(Stored records)
---------------

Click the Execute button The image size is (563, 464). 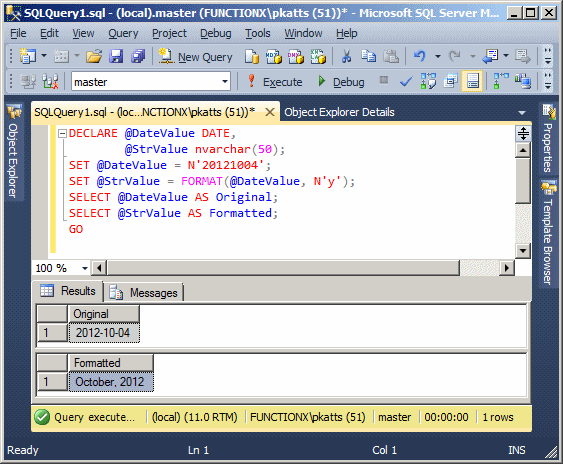click(x=275, y=82)
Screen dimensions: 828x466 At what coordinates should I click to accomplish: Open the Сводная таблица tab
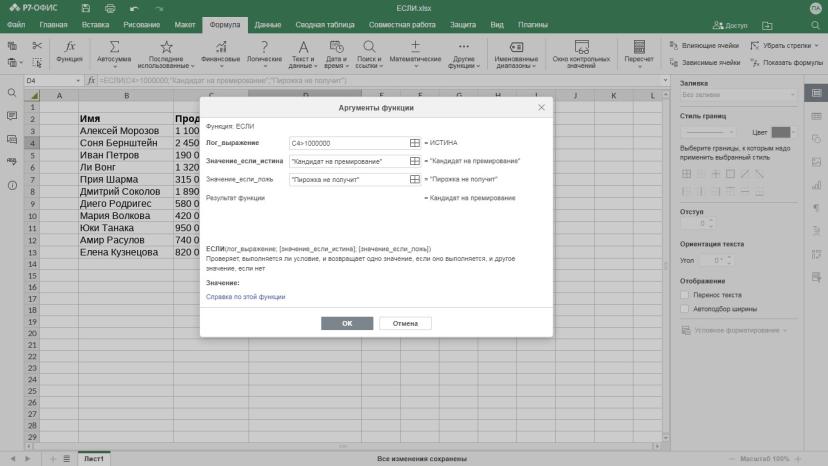click(325, 25)
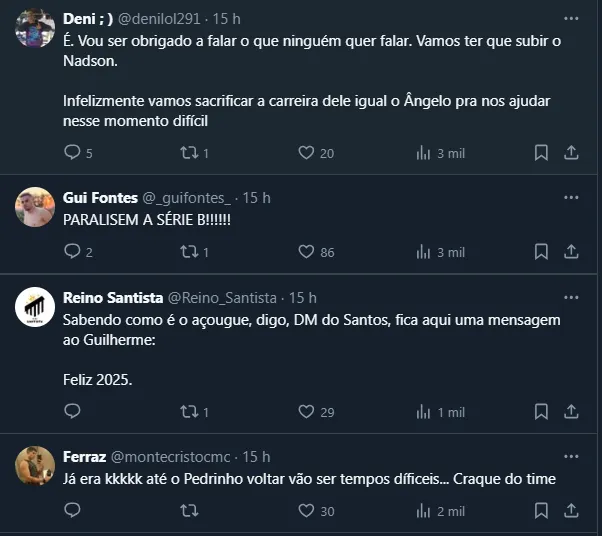The width and height of the screenshot is (602, 536).
Task: Open Gui Fontes' profile name link
Action: (99, 198)
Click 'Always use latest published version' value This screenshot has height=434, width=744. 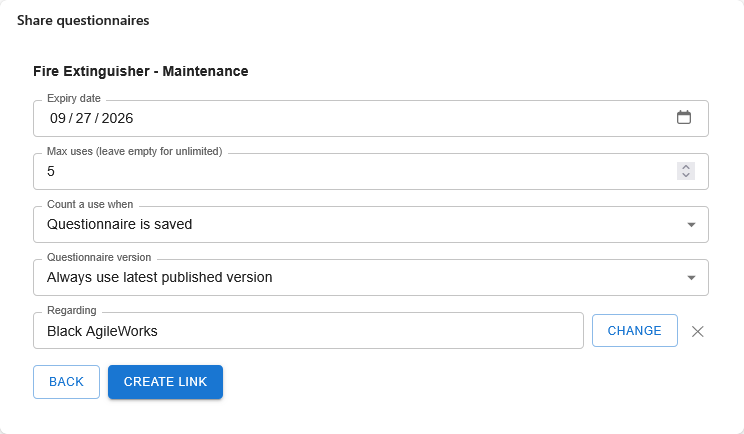159,277
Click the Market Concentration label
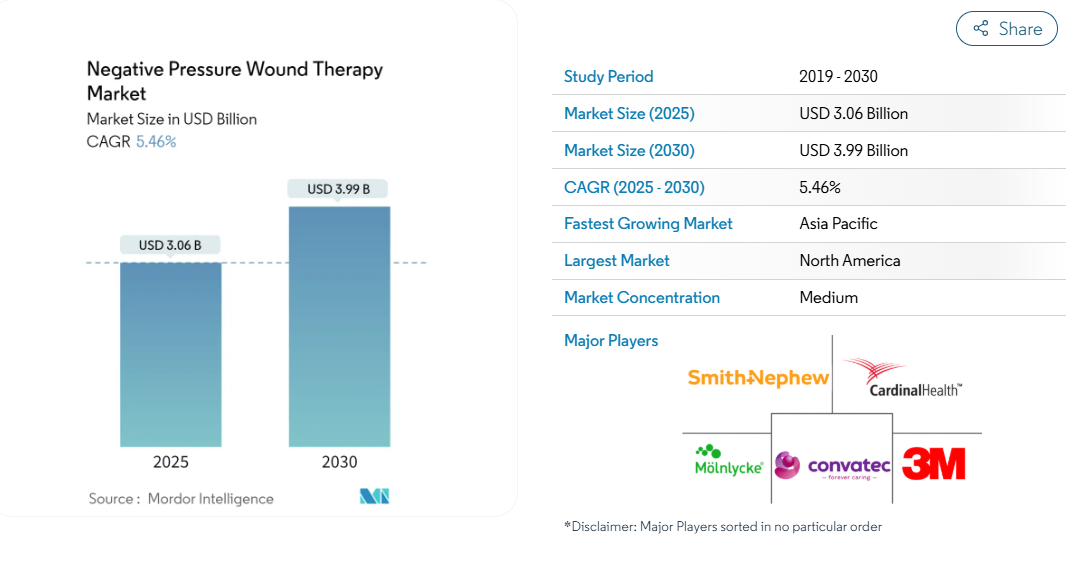The image size is (1066, 566). [x=642, y=298]
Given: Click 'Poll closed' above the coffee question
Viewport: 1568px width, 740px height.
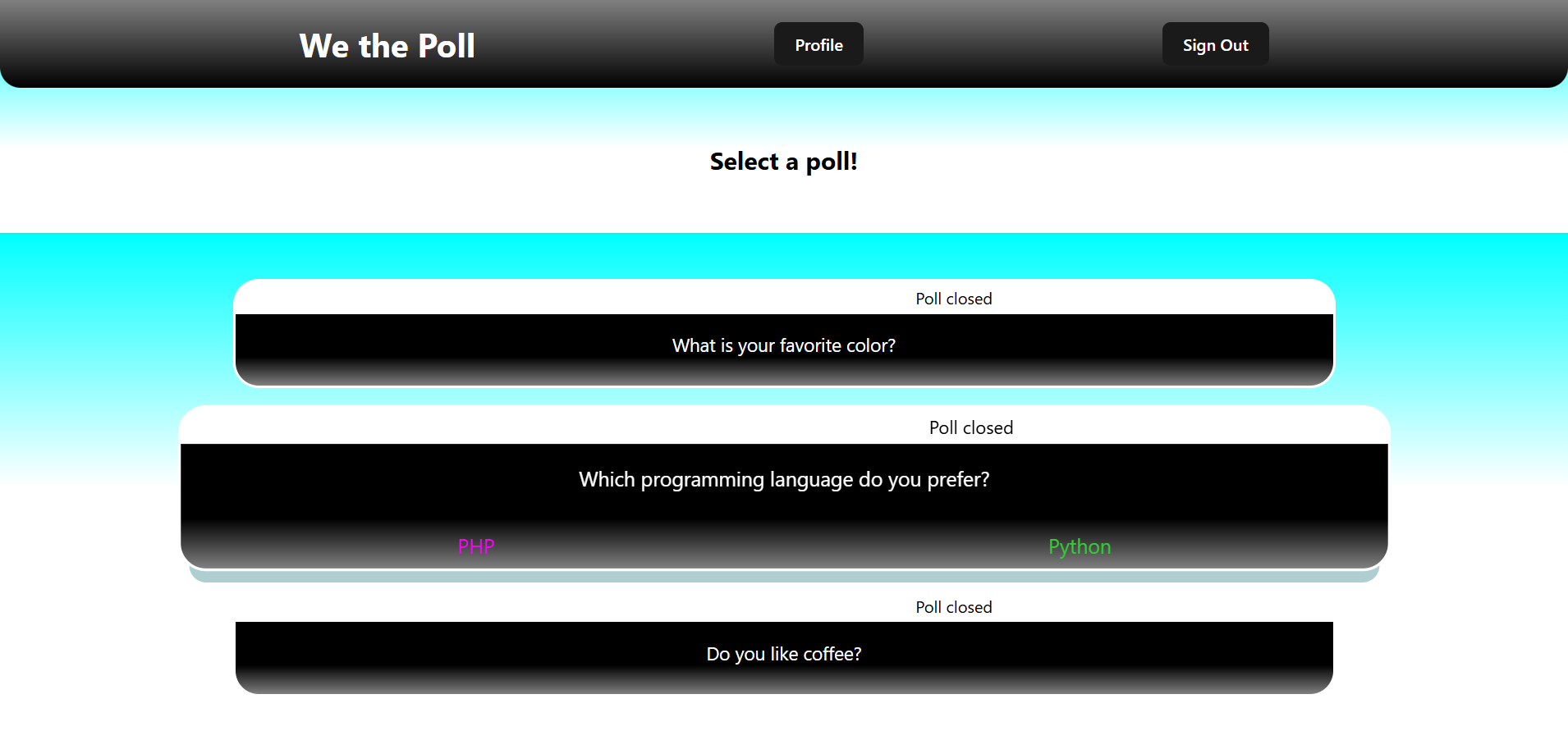Looking at the screenshot, I should click(953, 607).
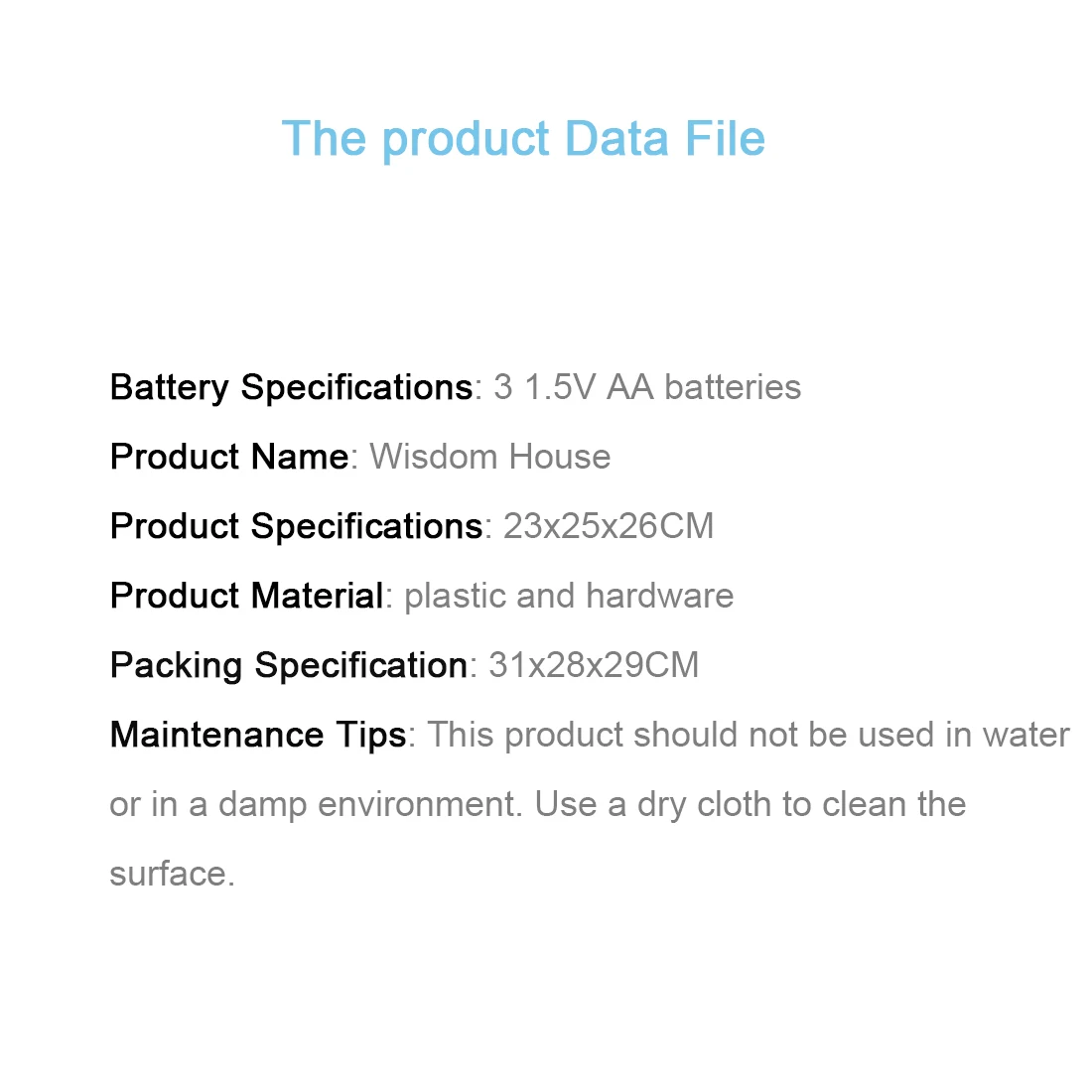This screenshot has height=1092, width=1092.
Task: Click the final word "surface."
Action: tap(172, 874)
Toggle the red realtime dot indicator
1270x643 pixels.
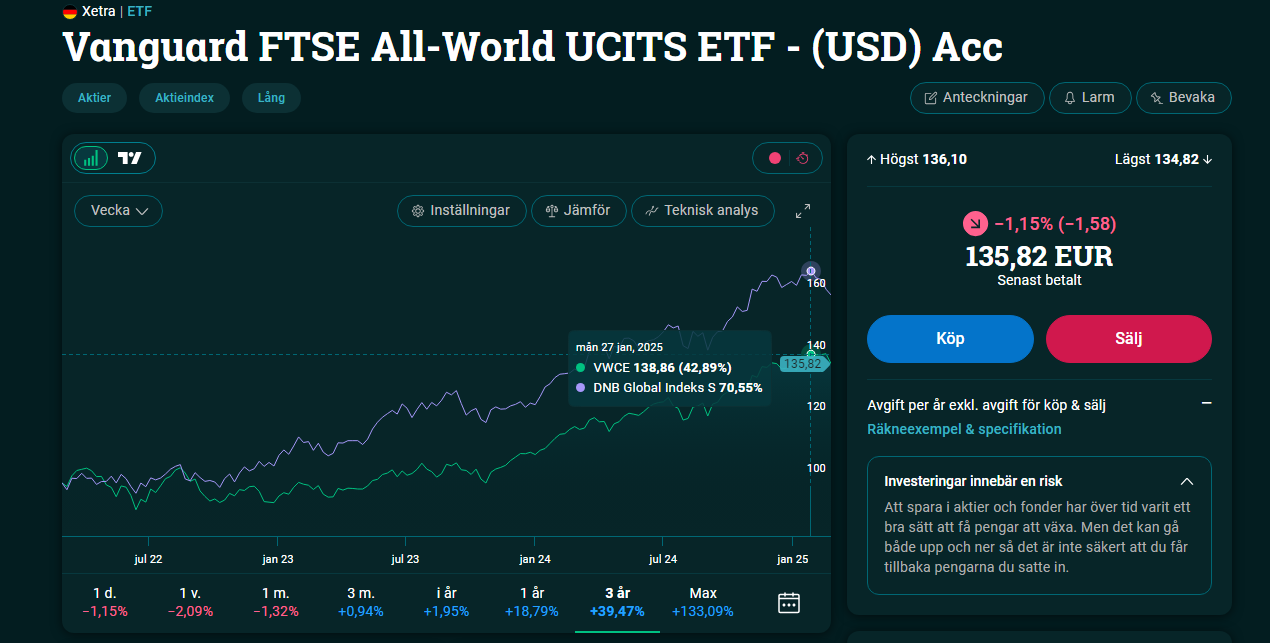point(774,158)
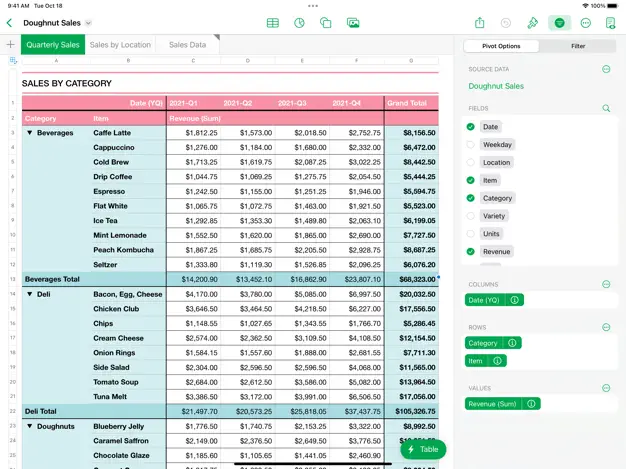The width and height of the screenshot is (626, 469).
Task: Enable the Weekday field checkbox
Action: [471, 145]
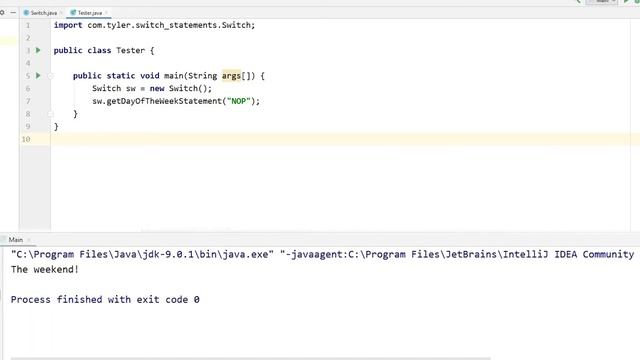Viewport: 640px width, 360px height.
Task: Place cursor on empty line 10
Action: 345,139
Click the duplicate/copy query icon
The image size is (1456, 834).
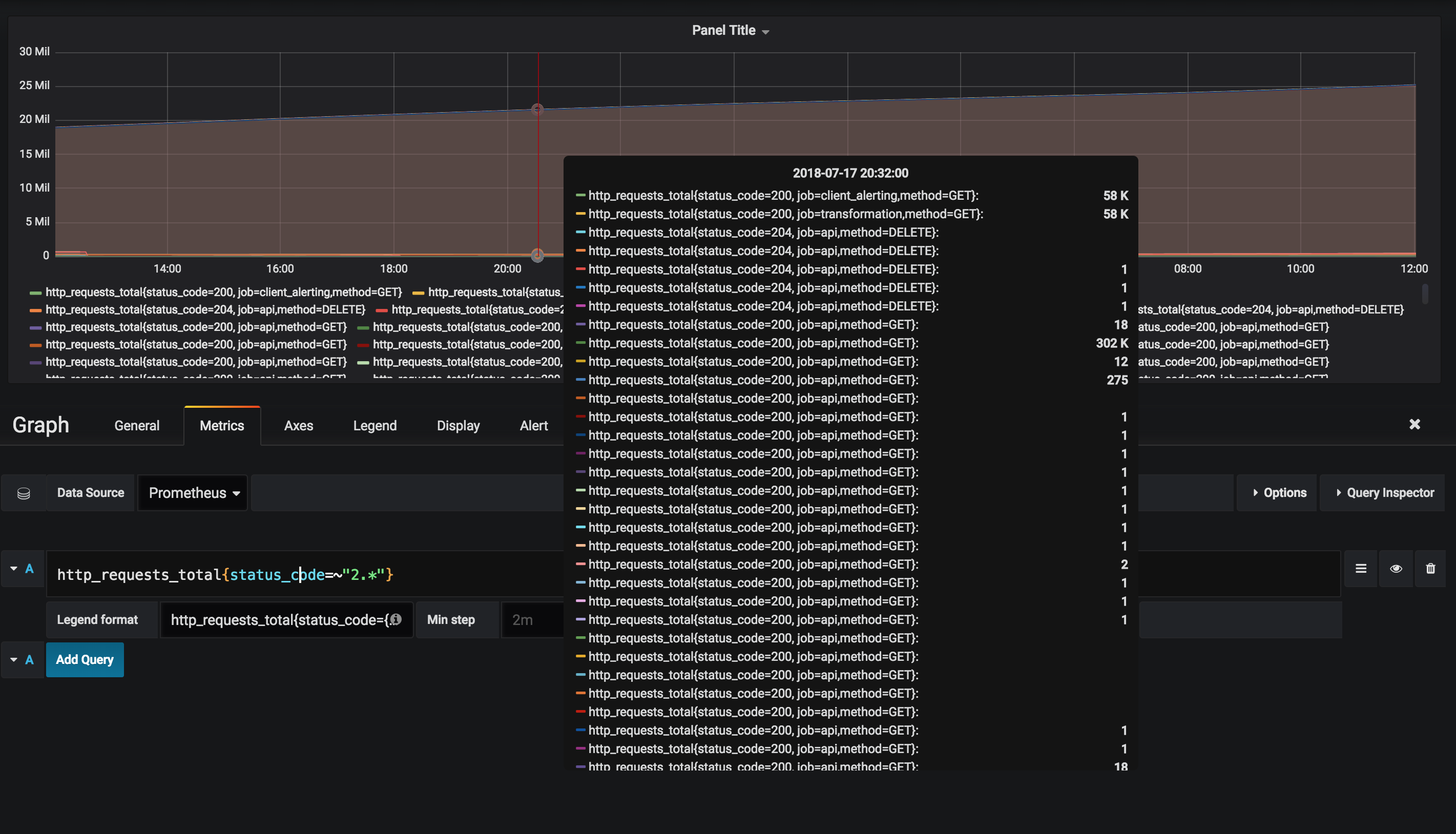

---------------

_Directions_.
Restate, word for word, each line from the one with "Click the Market Concentration label" to the end of the entries, both included, and keep every picture out.

_Answer below_.
Click the Market Concentration label
The image size is (1066, 566). [x=642, y=298]
Given: Click 'Poll closed' above the coffee question
Viewport: 1568px width, 740px height.
Looking at the screenshot, I should click(953, 607).
This screenshot has height=1092, width=1092.
Task: Click the final word "surface."
Action: tap(172, 874)
Toggle the red realtime dot indicator
1270x643 pixels.
point(774,158)
The width and height of the screenshot is (626, 469).
Task: Enable the Weekday field checkbox
Action: [471, 145]
Viewport: 640px width, 360px height.
Task: Place cursor on empty line 10
Action: 345,139
Click the duplicate/copy query icon
The image size is (1456, 834).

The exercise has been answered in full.